Questa è la sola via che conduce al Regno e, quindi, la Chiesa non può esserne il sacramento che ponendosi al servizio del povero e offrendo il suo amore ad ogni uomo.

Piaccia o non piaccia tale è l’insegnamento del nostro unico Maestro che ci promette di rendersi presente nei poveri, nei piccoli, nei bisognosi. Per noi credenti seguire o non seguire il suo Vangelo può fare la differenza addirittura per la vita eterna.

“Ora se l’ansia per l’uomo costituisce il dinamismo vitale della Chiesa, essa non può non ritrovarsi con un’identità diversa a seconda della situazione umana che sta attraversando nel suo pellegrinaggio verso il Regno. Pur portando con se la medesima Parola, proclamando sempre Gesù come unico Signore, ritrovandosi sempre a celebrare i suoi sacramenti come perenne memoria di lui, di fatto essa si configura sulle dimensioni proprie del servizio che di volta in volta è chiamata a rendere all’uomo in vista del Regno.

Sia la proclamazione della fede che il suo cammino verso il Regno prendono forma dall’amore per l’uomo concreto al quale comunicare la fedee con il quale camminare verso il futuro di Dio”. (Severino Dianich)

Infatti per Paolo, se tanti sono i carismi che determinano l’operosità ecclesiale, inequivocabilmente al di sopra di tutti, il carisma più grande, quello della carità. (1 Cor. 13)

“Se la comunità ecclesiale è stata realmente raggiunta e convertita dalla parola del Vangelo, se il mistero della carità è celebrato con gioia e armonia nella liturgia, l’annuncio e la celebrazione del Vangelo della carità di Cristo non può non continuare nelle opere della carità testimoniata con la vita e col servizio; anzi, ogni pratico distacco o incoerenza tra parola, sacramento e testimonianza impoverisce e rischia di deturpare il volto dell’amore di Cristo”. (Evangelizzazione e testimonianza della carità, 28)

“La Chiesa italiana e le prospettive del Paese” (1981) é il documento con il quale i vescovi invitavano  a “ripartire dagli ultimi”; successivamente, con espressione diversa, “amore preferenziale per i poveri” a più riprese il magistero della Chiesa e l’episcopato italiano hanno richiamato le comunità cristiana e i singoli fedeli alla fedeltà evangelica.

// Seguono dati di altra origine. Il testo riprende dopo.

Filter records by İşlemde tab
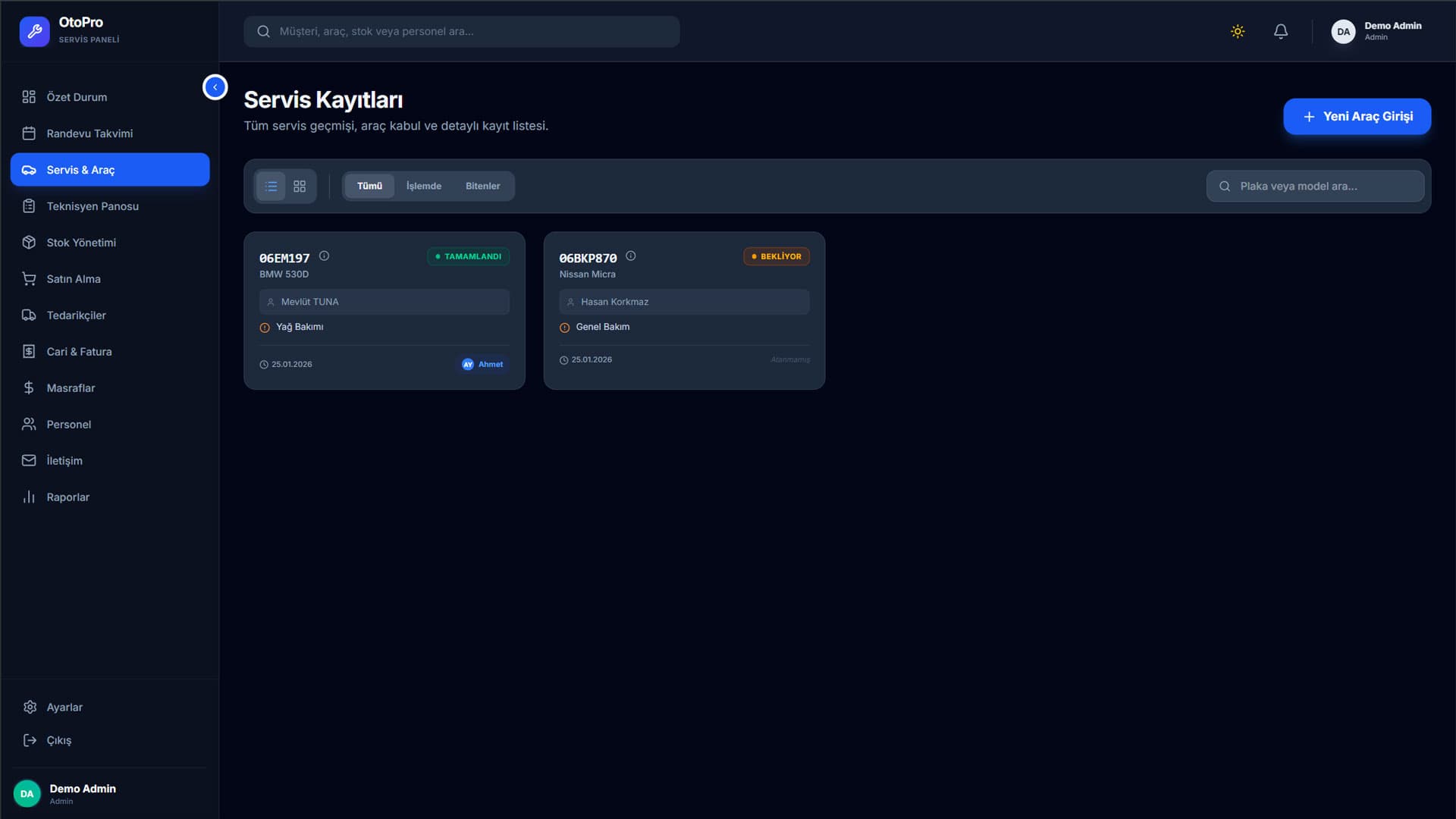1456x819 pixels. pos(423,186)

Infatti l’amore preferenziale per i poveri ha un carattere teologico e cristologico, e dunque non è una scelta pastorale opzionale, ma costitutiva della missione evangelizzatrice della chiesa. L’opzione per i poveri é evangelica, ciò significa che riguarda un atteggiamento fondamentale del Signore che nell’annuncio della nuova novella a tutti gli uomini, assunse l’amore preferenziale per i poveri, costituendoli come i primi destinatari e portatori privilegiati dei valori del Regno per confondere i sapienti e i potenti di questo mondo.

L’opzione per i poveri , significa perciò, comprensione della Chiesa come “Chiesa dei poveri”, cioè come luogo di vita con i poveri, dove i poveri hanno voce, ritrovano in Cristo la strada della loro liberazione umana e cristiana, e si fanno promotori di una trasformazione dell’intera società per renderla più autenticamente a misura d’uomo. Mi viene alla mente il desiderio espresso di Papa Francesco dopo pochi giorni dalla sua elezione, “Come vorrei una Chiesa povera e per i poveri”.

Lo stile di povertà e di sobrietà è un elemento costitutivo dell’opzione dei poveri e un segno tangibile dell’autenticità della missione della chiesa.

Concludendo, senza pretesa di mettere il punto, il cristiano è colui che aderisce al Signore, che si mette alla sua sequela e che deve annunciare come Gesù “ha detto e ha fatto”. Il legame tra il render conto della speranza che è in lui (1 Pt. 3,15), cioè l’evangelizzazione, e il testimoniare in opere, concretamente, ciò che crede e spera, è un legame inscindibile!

Che cosa è infatti la carità se non fede operante, e che cosa è l’evangelizzazione se non fede eloquente, fede che parla e annuncia la salvezza di tutti in Cristo morto e risorto?

Dunque la fede deve essere operante ed efficace attraverso la carità!